After leaving Tulane to study psychology at New York University with Dr. Ted Coons, who later became my Ph.D. mentor, my flying was put on hold until a fateful day when an Eastern Airlines flight I planned to take from Bar Harbor Maine to Boston and LaGuardia airport never took off due to the pilots not showing up. It was at that moment, that I committed to train for my private pilot license. It only took a year of study and training for me to receive my first pilot certification, ASEL.
While the failure of Eastern Airlines pilots was the primary reason I became a licensed airman, it was a provocative dare from my first wife that moved me to buy my first airplane, N58162 a single engine 200 horsepower Mooney, the Porsche of single engine airplanes.
Sometime after receiving my airman license and before my birthday in February, my former wife asked what I “wanted for my birthday.” My genuine response was “Nothing” to which she clearly said “you never want anything for your birthday, there is something wrong with you.” For some reason that statement triggered my immediate response “I want an airplane” which was thereafter immediately met with, “you are not going to buy an airplane,” which meant that I absolutely had to do exactly that. After some research, that is what I did! See the photo of N58162, what a great machine.

According to my logbooks, I flew the Mooney almost 1,000 hours, making hundreds of trips between Westchester County airport (HPN) and Bar Harbor Maine (BHB), fully eliminating any reliance on Eastern airlines, schedules, delays, equipment issues and cancelled flights. The independence of being a private pilot with a capable aircraft, also allowed me to expand my real estate development activities in Maine.
By 1998, it was time to move up to a more capable twin engine airplane, and after research decided to find a Model F Piper Aztec, an aircraft known for its excellent airframe, stable performance and significant useful load. It was this useful load that made the aircraft famous for its use by marijuana smugglers bringing pot in from Jamaica to the US earlier in the decade!
Training for my Multi-engine Instrument certificate took about 5 months, working with the very experienced corporate pilot and instructor, Jim Hendricks. Shooting multiple practice Instrument landings after a simulated engine failure was just one of the many emergency procedures I practiced in addition to stalls, spins and other potentially dangerous multi-engine situations.
After searching globally for the exact right aircraft, I found N58162 in Lake Geneva airport in Switzerland. Then after a week of international negotiation with the honorable Swiss owner, I arranged to fly over, purchase the plane and fly it back to Westchester County airport. That 30 hours of flying, became the most amazing flight I ever made.

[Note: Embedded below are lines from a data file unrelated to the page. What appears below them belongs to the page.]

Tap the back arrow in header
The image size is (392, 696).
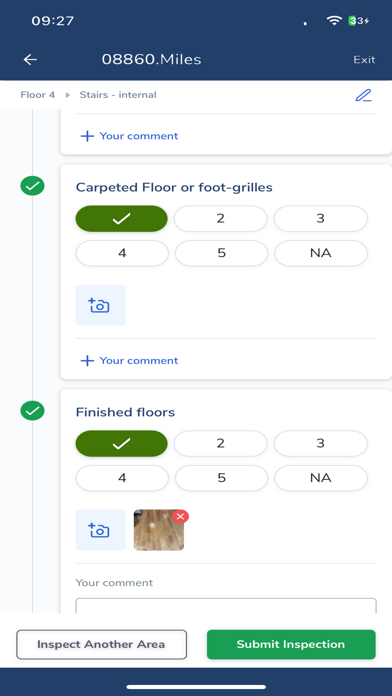(30, 59)
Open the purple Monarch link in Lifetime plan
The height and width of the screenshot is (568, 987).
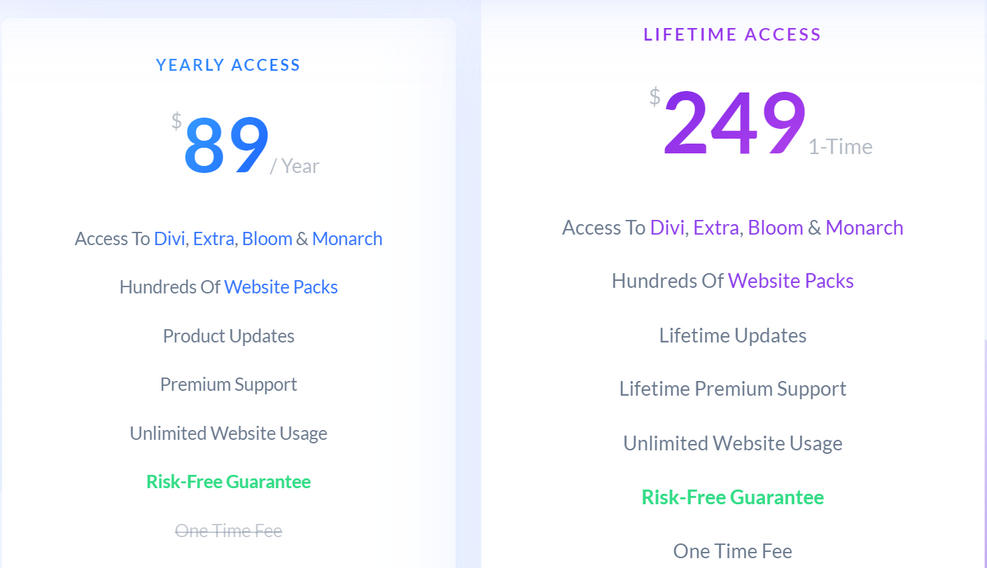[x=864, y=228]
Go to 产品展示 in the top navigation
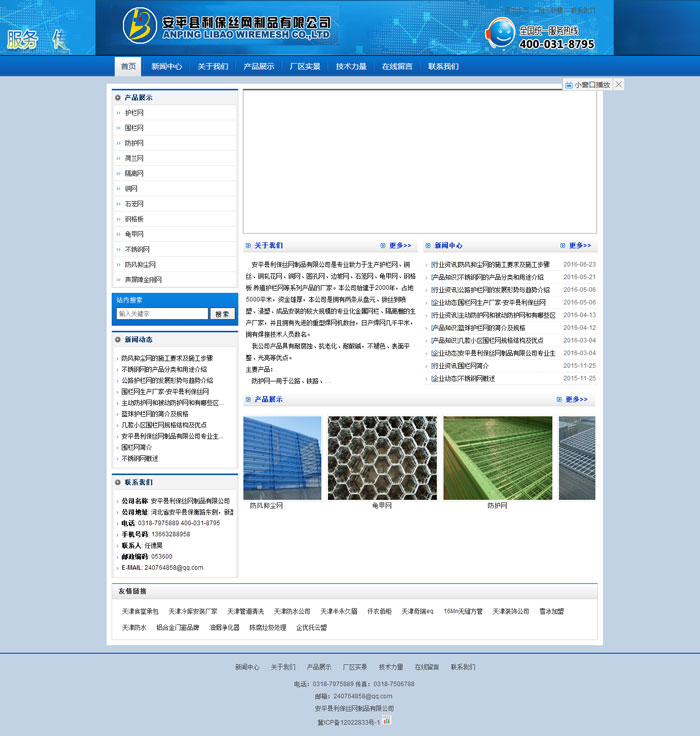This screenshot has height=736, width=700. point(259,67)
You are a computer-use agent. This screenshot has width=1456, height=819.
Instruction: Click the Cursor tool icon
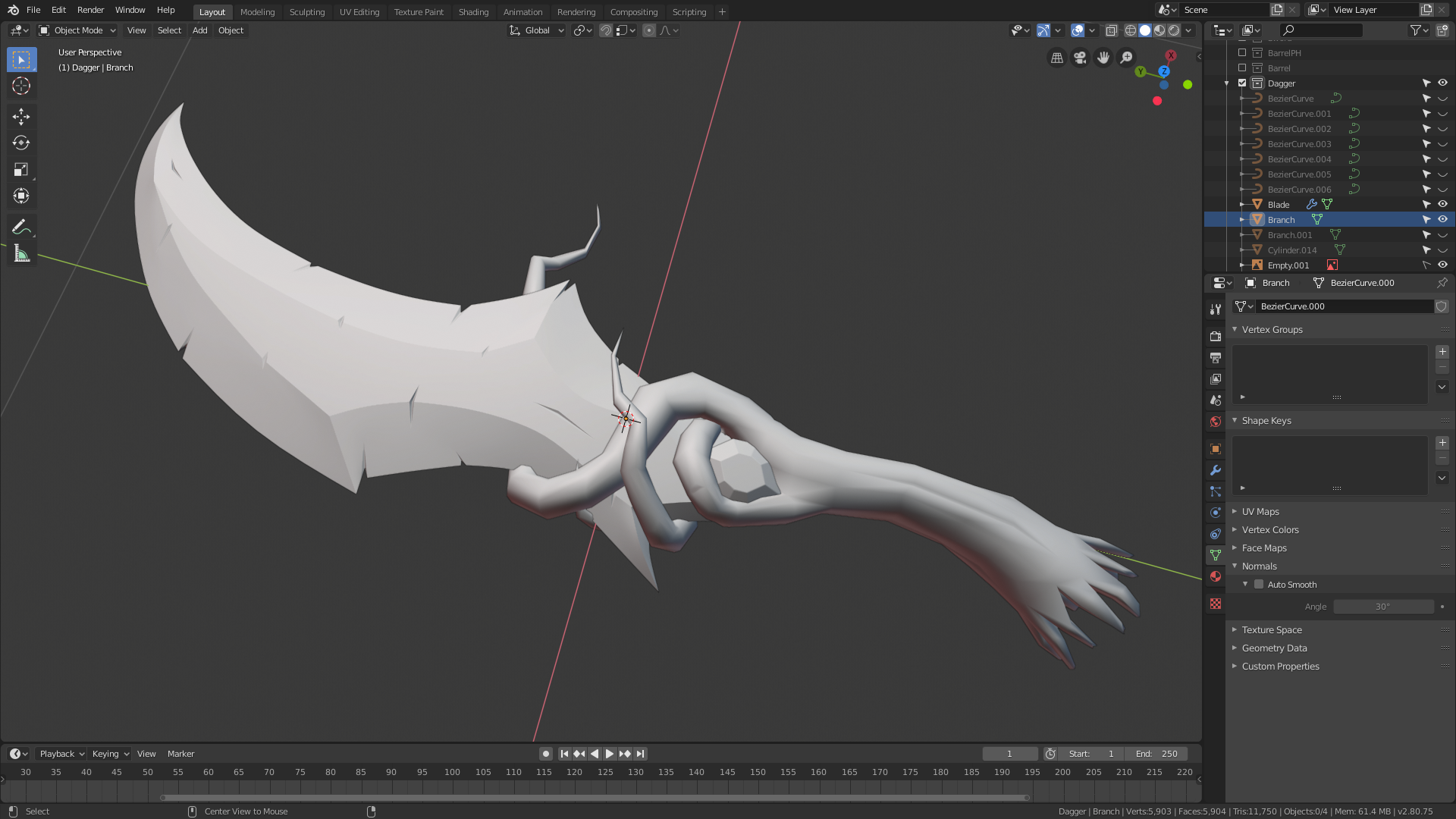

The flight plan took me from Lake Geneva to Wick Scotland for an overnight, then to Iceland for an overnight, then to Greenland for an overnight. The last legs of the flight from Greenland to Westchester County HPN via Labrador, included a flight at 2,000 feet along 15 miles of an unspeakably beautiful Greenland fiord, before climbing to 14,000 feet on the leg to Labrador to refuel. On that same leg, the air temperature outside the aircraft was -50 degrees F, proving the cabin heater incapable of warming the cabin interior to even +40 degrees F.
I flew N6544A almost 600 hours into the Canada, the Caribbean, to the West coast with many one of a kind stops all over the US. My strict policy when carrying a non-pilot passenger in the co-pilot seat was to insist they fly the plane, and they always did. I sadly parted ways with N6544A after my annual flying dropped too far below the 100 hours per year that I determined was necessary for me to stay sharp and safe. I miss N6544A to this day.

Have a look at the left engine pointed straight down the Greenland fiord at 1,500 feet MSL, taken on that, irreplaceable, once-in-a-lifetime- ride. Who knew that the failure of Eastern Airlines would lead to my Airman ticket, and who can guess how many careers will begin like mine with the demise of a commercial airline like Spirit. Its always about the taking the long view.